In our individual reviews of each camera, we praised both LCDs for color, sharpness and angle of view. As we look at the cameras side-by-side, the 5D display looks better off-axis than the D200 – we notice solarizing sooner and more severely on the D200. On the other hand, the 5D's display is not bright enough to use outdoors in bright daylight, and this is the screen’s major flaw. The Nikon display is far more effective outdoors. Users will need to get out of the sun to judge color on either camera, however. The Canon display can magnify images up to 10x, while the Nikon goes up to 25x – more than its images can take.
Canon EOS 5D
In general though, the Nikon LCD looks more contrasty, and its colors are more saturated than the 5D's. Overall we found the Nikon LCD color more pleasing than the Canon’s. ** **
Flash*(Advantage: Nikon D200)
*The D200 has a flash built in, a feature that incites two opposite reactions – some users are delighted to have a small flash always available for fills, while others contend that built-in flashes are too small, use up a camera's battery and are too close to the lens for serious photographers. Canon's 5D designers apparently have the second reaction, because their camera lacks a built-in flash. (Or perhaps they couldn't fit one, given the size of the viewfinder optics.)
The 5D allows the user to set the shutter speed to 1/200 for flash shots in aperture priority mode, or to let the shutter speed fluctuate according to ambient light. Most other features are controlled by dedicated flashes. The 5D accepts all of Canon's EX Speedlites in dedicated mode. The early ones don't offer as many features as the newer ones, but Canon says that the 5D is backward compatible with them. The EX flashes can be set up for wireless control, including setting up three groups of flashes with lighting ratios. An EX flash must be mounted on the camera to control the other flashes.
The D200 can be set to red-eye reduction mode, which may be necessary when using its pop-up flash. The D200 syncs at up to 1/250 sec., providing more fill opportunity than the 1/200 sync speed of the 5D. The D200’s more sophisticated flash settings include a control for the longest available shutter speed in aperture priority mode with flash, so the user can set the camera to automatically drag the shutter when appropriate, without worrying about ending up with two-second exposures.

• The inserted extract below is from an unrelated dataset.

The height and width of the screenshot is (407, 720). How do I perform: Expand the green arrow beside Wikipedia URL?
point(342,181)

The D200 also can be setup for wireless control of up to three flash groups, with ratios. The camera has the advantage of being able to "command" wireless flash units in-camera without the need to have an external command unit mounted on the shoe; however, it only accepts Nikon's latest generation of dedicated flashes, the SB-800, 600 and R200.

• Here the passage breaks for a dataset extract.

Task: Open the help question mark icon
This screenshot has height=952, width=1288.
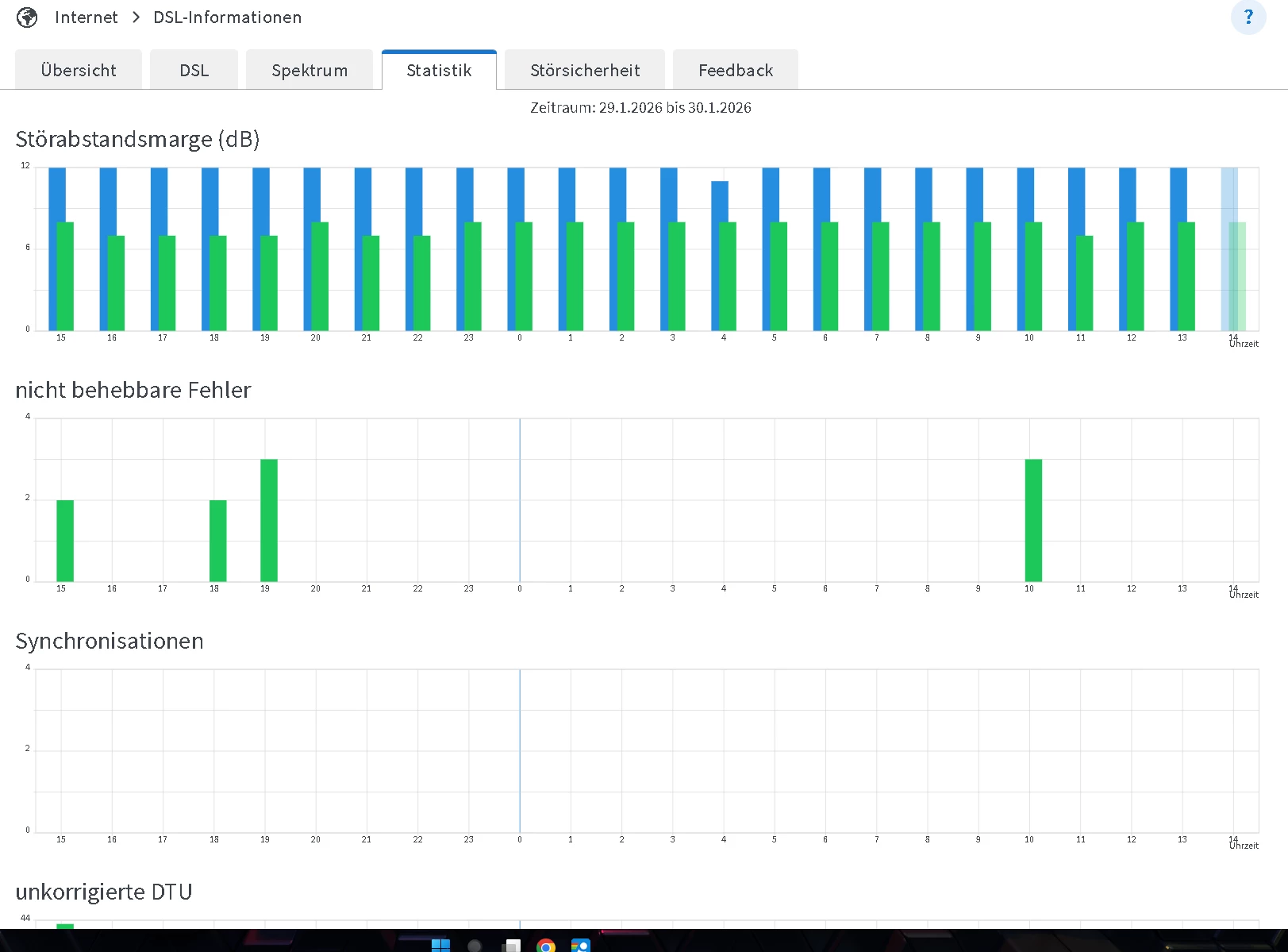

In sum, while the 5D deserves high marks for backward-compatibility, the D200 scores better with its built-in flash and built-in wireless control.
*Both the Nikon D200 and Canon EOS 5D come equipped with small consumer-grade lithium-ion batteries. Canon packs a Battery Pack BP-511A into the 5D, rated at 800 shots per charge (68°F/20°C), adhering to CIPA standards, while Nikon has added a new, EN-EL3e rechargeable to the D200. The EN-EL3e in the D200 is rated by Nikon at "approximately 1,800 shots per charge." The plus side of the EN-EL3e is that there is more communication between the battery and the camera than the EN-EL3a that came with the D70s; however, the unfortunate down side is that the camera doesn’t get anywhere near 1,800 shots on a single charge.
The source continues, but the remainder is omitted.